═════ Quoted passage
However, despite this, section 3(d) of the Patents Act has attracted controversy and the ire of USA.

Response to the Novartis Decision

Good outcomes/Praise of the decision

  • The Novartis judgment was welcomed by WHO, MSF (Medecins sans Frontieres) and other groups for its efforts to curb ever-greening of patents.
  • The decision puts a stop to ever-greening of patents by pharmaceutical companies and limits their monopolistic tendencies.
  • Considering the widespread poverty and lack of affordable medicines in India, the decision provides relief to thousands of persons struggling to buy medicines because the rejection of the patent allows generic companies to produce cheaper alternatives.
  • Also, some experts believe that this high bar for ‘invention’ set by the Courts will spur the pharmaceutical companies to invest more in R&D because they are left with no option but to invent new medicines since ever-greening is strictly curbed.

Bad outcomes/Criticism of the decision

  • Many critics have opined that this decision will curb innovation because it reduces the incentives for pharmaceutical companies to do so.
  • Lack of profits for pharmaceutical companies might lead to reduced expenditure on R&D, which will result in lack of progress in developing treatments/medicines for various diseases.
  • India is now perceived as a nation with a weak IPR (Intellectual Property Rights) regime. This might discourage MNCs from entering Indian markets.
══════════
═════ Stored data
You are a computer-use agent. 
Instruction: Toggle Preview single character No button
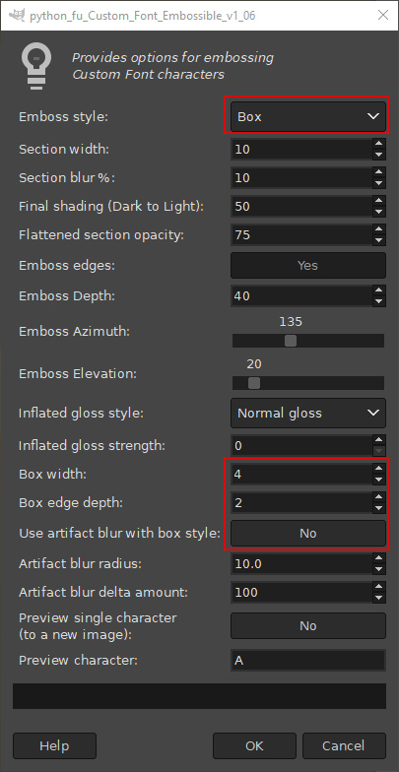[x=307, y=626]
══════════
*About this exercise:*
Please repeat the Novartis decision passage above word for word, starting with the words "Good outcomes/Praise of" and ending after "ever-greening of patents.".

*Task solution:*
Good outcomes/Praise of the decision

  • The Novartis judgment was welcomed by WHO, MSF (Medecins sans Frontieres) and other groups for its efforts to curb ever-greening of patents.